En el año 92 el infortunio se cebó conmigo por partida doble: tuve que hacer el servicio militar y encima en el peor de sus departamentos.
Me destinaron al cuartel de artillería Alfonso I de Huesca. Un reducto polvoriento, ahora desaparecido, de un blanco enfermizo. Después de la jura de bandera me derivaron a lo que los mandos llamaban la siempre noble y sufrida sección de acemileros. Aunque para los reemplazos pasados, presentes y futuros, aquella mierda se conocía con el simple nombre de «Los Mulos»: la sección más putesca, guarra e insalubre de aquel lugar carcelario. Y no es que quiera parecer traumatizado, pero por más que pasa el tiempo no me quito de la cabeza a esas putas bestias del Señor.
Dicha sección animalesca la conformaban seis o siete caballos y una veintena de mulos —contando yeguas y mulas—. De los caballos nada voy a decir, salvo que son animales bellos y nobles. No así como sus parientes híbridos, viles y resabiados, divididos en tres grupos en función de su comportamiento con el humano: la pieza azul, la roja y la amarilla.
En la pieza azul se agrupaban los mulos mansos: aquellos que no entrañaban ningún tipo de peligro. Los de la pieza roja eran indóciles y reacios a la colaboración: requerían cierto desgaste para doblegarlos. Y por último estaban los de la pieza amarilla: bestezuelas hijas de la gran puta de hostilidad manifiesta e impredecible.
Para que los mulos se cansaran y soltaran presión, una vez al mes eran liberados en un campo de hierba —del tamaño de la Razzmatazz— que había en un extremo del cuartel, delimitado por cuatro paredes de ladrillo medio derruidas y con una sola entrada. Era la hostia ver a una veintena de mulos descontrolados como si estuvieran de fiesta, atropellándose entre ellos en una orgía de coces, resoplidos y rebuznos disonantes.
Pasados quince minutos, cuando se suponía que estaban cansados, entrábamos a por ellos para llevarlos al abrevadero. Empezábamos por los de la pieza azul, que sin más se dejaban poner la cabezada con sumisión.
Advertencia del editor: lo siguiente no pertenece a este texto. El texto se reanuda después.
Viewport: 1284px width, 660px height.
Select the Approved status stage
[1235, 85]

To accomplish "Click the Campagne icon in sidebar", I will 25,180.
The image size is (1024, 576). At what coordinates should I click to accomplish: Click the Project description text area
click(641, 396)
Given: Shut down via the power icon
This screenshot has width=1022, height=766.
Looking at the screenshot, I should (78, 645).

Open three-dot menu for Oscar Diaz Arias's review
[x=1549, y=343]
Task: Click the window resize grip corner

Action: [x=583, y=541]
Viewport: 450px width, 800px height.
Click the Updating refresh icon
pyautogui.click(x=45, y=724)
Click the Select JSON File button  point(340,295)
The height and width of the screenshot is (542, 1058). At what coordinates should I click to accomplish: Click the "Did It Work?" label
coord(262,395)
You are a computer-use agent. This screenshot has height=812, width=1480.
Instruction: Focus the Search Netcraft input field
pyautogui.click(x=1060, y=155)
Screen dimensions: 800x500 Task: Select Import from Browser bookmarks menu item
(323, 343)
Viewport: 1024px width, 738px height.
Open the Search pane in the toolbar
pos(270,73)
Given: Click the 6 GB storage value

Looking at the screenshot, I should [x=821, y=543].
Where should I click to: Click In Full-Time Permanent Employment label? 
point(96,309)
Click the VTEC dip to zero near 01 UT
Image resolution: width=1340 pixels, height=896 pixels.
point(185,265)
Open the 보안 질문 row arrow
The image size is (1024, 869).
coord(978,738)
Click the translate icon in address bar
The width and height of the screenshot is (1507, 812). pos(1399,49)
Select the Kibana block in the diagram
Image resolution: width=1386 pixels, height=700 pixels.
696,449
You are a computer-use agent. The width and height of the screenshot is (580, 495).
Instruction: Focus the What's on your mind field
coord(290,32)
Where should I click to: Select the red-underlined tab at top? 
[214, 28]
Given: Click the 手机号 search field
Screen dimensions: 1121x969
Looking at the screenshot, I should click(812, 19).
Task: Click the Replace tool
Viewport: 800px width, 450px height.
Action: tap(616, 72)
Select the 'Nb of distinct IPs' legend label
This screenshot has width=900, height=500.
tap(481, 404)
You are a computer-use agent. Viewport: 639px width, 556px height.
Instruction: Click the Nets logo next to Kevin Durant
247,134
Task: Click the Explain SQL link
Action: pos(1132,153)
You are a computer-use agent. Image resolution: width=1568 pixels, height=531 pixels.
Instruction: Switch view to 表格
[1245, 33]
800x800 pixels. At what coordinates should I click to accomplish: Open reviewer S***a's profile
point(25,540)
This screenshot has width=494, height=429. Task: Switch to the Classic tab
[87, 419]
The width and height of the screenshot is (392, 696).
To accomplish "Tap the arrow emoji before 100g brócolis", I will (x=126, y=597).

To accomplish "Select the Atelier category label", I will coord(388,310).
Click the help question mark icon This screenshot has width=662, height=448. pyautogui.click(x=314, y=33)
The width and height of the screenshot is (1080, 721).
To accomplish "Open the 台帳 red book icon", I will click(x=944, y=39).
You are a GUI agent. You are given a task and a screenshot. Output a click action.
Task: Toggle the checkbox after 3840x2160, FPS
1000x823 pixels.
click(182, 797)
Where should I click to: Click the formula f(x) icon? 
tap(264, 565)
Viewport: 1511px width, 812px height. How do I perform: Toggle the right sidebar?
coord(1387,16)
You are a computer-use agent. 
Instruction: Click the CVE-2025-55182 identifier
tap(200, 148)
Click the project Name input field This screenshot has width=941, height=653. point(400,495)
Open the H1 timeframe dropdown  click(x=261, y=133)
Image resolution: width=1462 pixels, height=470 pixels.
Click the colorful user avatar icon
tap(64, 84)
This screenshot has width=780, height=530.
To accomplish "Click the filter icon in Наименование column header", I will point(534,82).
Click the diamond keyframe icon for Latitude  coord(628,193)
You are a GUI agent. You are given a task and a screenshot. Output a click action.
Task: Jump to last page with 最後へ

Luego íbamos a por los de la pieza roja, a los que teníamos que perseguir con insistencia y actuar con determinación a fin de que no percibieran titubeo en nuestros gestos. Cuando íbamos a por los mulos de la pieza amarilla —éramos cinco contra cuatro—, lo hacíamos gritando como si nos alentara el jodido William Wallace, reduciendo el hecho a una contienda bárbara entre hombre y bestia. Pero la situación derivaba en una épica de cuatro pares de cojones.
En aquella ocasión el primero en caer fue el acemilero Turbo —todo lo hacía en ultralentitud— que al tiempo que parpadeó, fue desplazado de su realidad cual muñeco por un golpe de lomo de Lanjarón (La muerte negra). A su vez, el acemilero Chinchilla —un esqueleto viviente trajeado de bimeta— desapareció de su plano existencial al paso de la corriente de aire que provocó Egregio (El superloco). Guridi —sin rasgos destacables—, en un intento adrenalínico de esquivar a Egregio, saltó montándose a lomos de Endestada (La barbitúrica) y esta lo mandó a tomar por culo con un quiebro de pescuezo. A lo lejos el teniente exclamó: «¡Botiquín!». En su caída, Guridi interceptó al Jivia —un recluta achaparrado que solo tenía pecho y brazos— que huía de la quijada sonriente de Tertulia (La placadora). El Jivia perdió el equilibro y a punto estuvo de caer junto con Guridi, pero Tertulia lo evitó fintando en el aire y coceándole la rabadilla en oblicuo. Al tiempo que el Jivia se elevó en contradirección de la gravedad, Turbo reapareció cojeando y gritó: «¡Cuidado Jivia, la placadora!». Por mi parte, sentí una especie de vibración en la oreja, propiciada por el hijoputa del Lanjarón, en un intento fallido de cocearme el colodrillo en un gesto perpendicular, aunque solo atinó a quitarme el cerumen por inercia. No así como la huevada del reaparecido Chinchilla, que se contrajo en un órgano minúsculo al ser castigada por Endestada, en una coceada mortal de 360 grados. Por encima de nuestros gemidos y los rebuznos, el teniente apremiaba: «¡Botiquín, hostia santa!».
En fin, y para no abundar en la violencia gratuita tipo Tarantino, los mulos de la pieza amarilla cesaban su castigo cuando tenían sed y accedían por voluntad propia a que los lleváramos al abrevadero, y no de otro modo. Y al mes siguiente volvía a repetirse el mismo cuadro. Aunque más que un cuadro, parecía una viñeta de los tebeos de Mortadelo y Filemón.